To run the XPSI framework, open the jupyter notebook xpsi_research.ipynb

Installation

The software stack required to run the XPSI framework can be installed by using Anaconda or pip. Each of these options will installed the required dependencies.
Dependencies:

  • Python=3.7.7
  • numpy
  • pandas
  • scipy
  • pillow
  • scikit-learn=0.23.1
  • seaborn
  • matplotlib
  • configparser
  • tensorflow=2.0.0
  • jupyter
  • ipyfilechooser

Moreover, to download the data wget is required.

Using Anaconda (Preferred installation option)

If you do not have Anaconda installed, you can follow the instructions here to install it. Make sure to change the prefix in install/env_conda to the location of Anaconda in your local machine (e.g., /opt/anaconda3/, /home/opt/anaconda3/)
Run the next commands on your local machine:

conda env create -f install/env_conda.yml
conda activate xpsi

Once you have your environment installed, you can run jupyter notebook and run the xpsi_research.ipynb

Using Anaconda on Power9 processors (e.g., Summit, Tellico)

When using Conda on Power9 processors, such as Summit or Tellico clusters, the Tensorflow download needs to be registered.

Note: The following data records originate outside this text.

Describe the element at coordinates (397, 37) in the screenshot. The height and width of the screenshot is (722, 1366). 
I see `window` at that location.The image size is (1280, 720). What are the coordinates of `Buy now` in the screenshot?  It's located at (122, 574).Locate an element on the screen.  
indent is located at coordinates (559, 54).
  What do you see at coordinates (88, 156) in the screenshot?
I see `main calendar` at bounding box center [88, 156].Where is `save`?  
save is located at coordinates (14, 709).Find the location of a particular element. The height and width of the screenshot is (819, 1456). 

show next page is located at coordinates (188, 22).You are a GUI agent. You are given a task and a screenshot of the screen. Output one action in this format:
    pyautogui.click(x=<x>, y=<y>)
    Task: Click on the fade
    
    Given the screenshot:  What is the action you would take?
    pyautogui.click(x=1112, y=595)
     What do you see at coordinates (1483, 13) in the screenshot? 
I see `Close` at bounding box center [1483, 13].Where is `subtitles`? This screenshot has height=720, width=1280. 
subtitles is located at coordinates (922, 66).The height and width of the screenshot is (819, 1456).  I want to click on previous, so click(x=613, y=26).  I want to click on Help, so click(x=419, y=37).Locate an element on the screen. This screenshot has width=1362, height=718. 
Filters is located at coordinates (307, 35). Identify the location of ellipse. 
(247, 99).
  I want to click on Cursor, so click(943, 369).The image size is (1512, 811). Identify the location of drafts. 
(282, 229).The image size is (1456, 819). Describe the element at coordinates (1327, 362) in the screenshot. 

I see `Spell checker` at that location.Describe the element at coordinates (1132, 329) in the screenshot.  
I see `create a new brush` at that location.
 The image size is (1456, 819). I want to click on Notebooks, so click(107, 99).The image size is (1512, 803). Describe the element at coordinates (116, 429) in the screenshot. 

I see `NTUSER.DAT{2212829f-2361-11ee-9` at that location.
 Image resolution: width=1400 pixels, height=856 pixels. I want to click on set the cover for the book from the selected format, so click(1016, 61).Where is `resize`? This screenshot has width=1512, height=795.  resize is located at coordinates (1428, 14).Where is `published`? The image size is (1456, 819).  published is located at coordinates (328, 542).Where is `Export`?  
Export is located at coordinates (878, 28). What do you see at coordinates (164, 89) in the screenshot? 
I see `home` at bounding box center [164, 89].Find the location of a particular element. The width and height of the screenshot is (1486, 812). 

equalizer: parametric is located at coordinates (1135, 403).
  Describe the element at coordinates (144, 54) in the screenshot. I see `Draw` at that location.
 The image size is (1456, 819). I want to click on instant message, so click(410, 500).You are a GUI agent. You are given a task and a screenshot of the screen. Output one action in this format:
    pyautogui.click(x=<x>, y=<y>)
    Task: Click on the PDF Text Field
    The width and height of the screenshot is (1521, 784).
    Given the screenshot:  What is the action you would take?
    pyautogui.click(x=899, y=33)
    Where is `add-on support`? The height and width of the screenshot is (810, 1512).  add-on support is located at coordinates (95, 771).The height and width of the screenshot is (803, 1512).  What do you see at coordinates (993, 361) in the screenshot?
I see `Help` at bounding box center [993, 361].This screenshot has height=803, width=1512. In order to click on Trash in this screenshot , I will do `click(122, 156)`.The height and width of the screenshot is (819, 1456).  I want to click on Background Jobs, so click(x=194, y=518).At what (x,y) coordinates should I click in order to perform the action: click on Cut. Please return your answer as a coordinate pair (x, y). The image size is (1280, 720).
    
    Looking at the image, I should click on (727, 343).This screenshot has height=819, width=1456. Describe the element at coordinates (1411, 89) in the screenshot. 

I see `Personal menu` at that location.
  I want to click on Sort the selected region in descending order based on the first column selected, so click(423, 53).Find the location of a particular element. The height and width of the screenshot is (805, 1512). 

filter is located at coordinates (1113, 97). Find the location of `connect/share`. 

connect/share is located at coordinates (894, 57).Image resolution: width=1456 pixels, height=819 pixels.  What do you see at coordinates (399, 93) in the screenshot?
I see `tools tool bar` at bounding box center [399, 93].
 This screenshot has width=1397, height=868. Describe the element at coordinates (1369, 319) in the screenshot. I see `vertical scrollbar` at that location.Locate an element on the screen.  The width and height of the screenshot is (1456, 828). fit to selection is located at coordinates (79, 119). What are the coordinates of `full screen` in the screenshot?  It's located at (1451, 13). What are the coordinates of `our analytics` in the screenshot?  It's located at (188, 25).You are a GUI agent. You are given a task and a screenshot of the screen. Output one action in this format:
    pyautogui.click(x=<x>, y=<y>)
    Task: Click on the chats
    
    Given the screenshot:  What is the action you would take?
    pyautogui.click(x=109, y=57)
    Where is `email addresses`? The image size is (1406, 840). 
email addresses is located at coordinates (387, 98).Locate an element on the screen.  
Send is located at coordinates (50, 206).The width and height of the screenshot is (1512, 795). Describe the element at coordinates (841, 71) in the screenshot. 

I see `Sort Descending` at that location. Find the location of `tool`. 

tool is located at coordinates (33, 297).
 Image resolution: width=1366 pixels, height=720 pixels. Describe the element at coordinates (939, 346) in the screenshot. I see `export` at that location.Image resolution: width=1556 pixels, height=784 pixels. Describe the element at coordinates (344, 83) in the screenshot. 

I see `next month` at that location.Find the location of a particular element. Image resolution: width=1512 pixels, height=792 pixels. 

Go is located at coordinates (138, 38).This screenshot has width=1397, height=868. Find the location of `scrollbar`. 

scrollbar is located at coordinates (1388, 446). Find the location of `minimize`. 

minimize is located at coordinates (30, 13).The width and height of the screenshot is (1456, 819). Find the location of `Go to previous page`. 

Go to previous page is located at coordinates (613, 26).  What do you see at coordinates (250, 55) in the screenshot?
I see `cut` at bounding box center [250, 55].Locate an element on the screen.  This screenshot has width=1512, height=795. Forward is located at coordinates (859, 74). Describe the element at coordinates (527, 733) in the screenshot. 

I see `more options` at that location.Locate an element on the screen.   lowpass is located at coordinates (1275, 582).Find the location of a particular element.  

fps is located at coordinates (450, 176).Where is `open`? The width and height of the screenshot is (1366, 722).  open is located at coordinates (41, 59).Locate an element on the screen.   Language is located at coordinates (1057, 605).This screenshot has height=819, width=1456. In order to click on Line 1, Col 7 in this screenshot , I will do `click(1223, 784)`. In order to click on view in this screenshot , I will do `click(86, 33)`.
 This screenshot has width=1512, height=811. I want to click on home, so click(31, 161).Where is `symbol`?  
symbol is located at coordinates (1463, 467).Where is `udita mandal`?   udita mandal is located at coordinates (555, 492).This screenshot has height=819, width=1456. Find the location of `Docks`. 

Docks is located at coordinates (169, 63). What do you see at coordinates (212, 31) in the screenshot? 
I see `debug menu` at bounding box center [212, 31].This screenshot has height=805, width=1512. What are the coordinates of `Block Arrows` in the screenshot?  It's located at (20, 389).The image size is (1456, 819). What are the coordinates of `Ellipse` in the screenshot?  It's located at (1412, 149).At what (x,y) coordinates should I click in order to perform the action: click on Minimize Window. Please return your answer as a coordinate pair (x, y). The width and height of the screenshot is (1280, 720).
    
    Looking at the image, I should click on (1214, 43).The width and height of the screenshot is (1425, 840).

To do so follow the next commands on your Power9 cluster.

conda config --prepend channels https://public.dhe.ibm.com/ibmdl/export/pub/software/server/ibm-ai/conda/
conda env create -f install/env_conda_power9.yml
conda activate xpsi_p9

Using Anaconda on Jetstream

When using Conda on Jetstream, start by running the web shell desktop of the instance of your virtual machine. Then, open the terminal in the web shell desktop and enter the ezj command. Since anaconda is a pre-installed package in Jetstream, running this command will display the folder location of anaconda. An example of anaconda directory displayed by this command: Anaconda installed to /opt/anaconda3.

Then, open the <project_directory>/install/env_conda.yml file and change the prefix: to the location of anaconda that was displayed using ezj. Taking the above example, you would change the prefix to the following: prefix: /opt/anaconda3/envs/xpsi

Now, you can create a conda environment by running the following commands:

conda env create -f install/env_conda.yml
conda activate xpsi

Once you have your environment installed, you can run jupyter notebook and run the xpsi_research.ipynb

Using pip

You are required to have Python=3.7.7 installed, and automatically pip is installed with it. If you do not have pip installed follow the instructions here to install it.
Run the next commands on your local machine:

python -m pip install -r install/env_pip.txt

Once you have your environment installed, you can run jupyter notebook and run the xpsi_research.ipynb

Launching the Jupyter notebook on HPC Clusters

There are different options to launch your jupyter notebook from an HPC cluster. Here we provide two options but this step will depend on the specifications of your cluster.

In an interactive node

Below is an example protocol to run Jupyter notebook in an interactive node on a high-performance computer (HPCs).The instructions have been adapted from this webpage. First, you would need to request an interactive node. We show an example for two schedulers: SLURM and LSF.

## For SLURM
srun --nodes=1 --ntasks-per-node=1 --time=01:00:00 --pty bash -i

## For LSF 
# For cpu only 
bsub -n 1 "num=1 :mode=exclusive_process" -Is bash
# If your node have gpu
bsub -gpu "num=1 :mode=exclusive_process" -Is bash

From within the interactive node, you need to activate the conda environment

cd $HOME
conda activate xpsi

Run Jupyter on the claimed interactive node. Check the node name.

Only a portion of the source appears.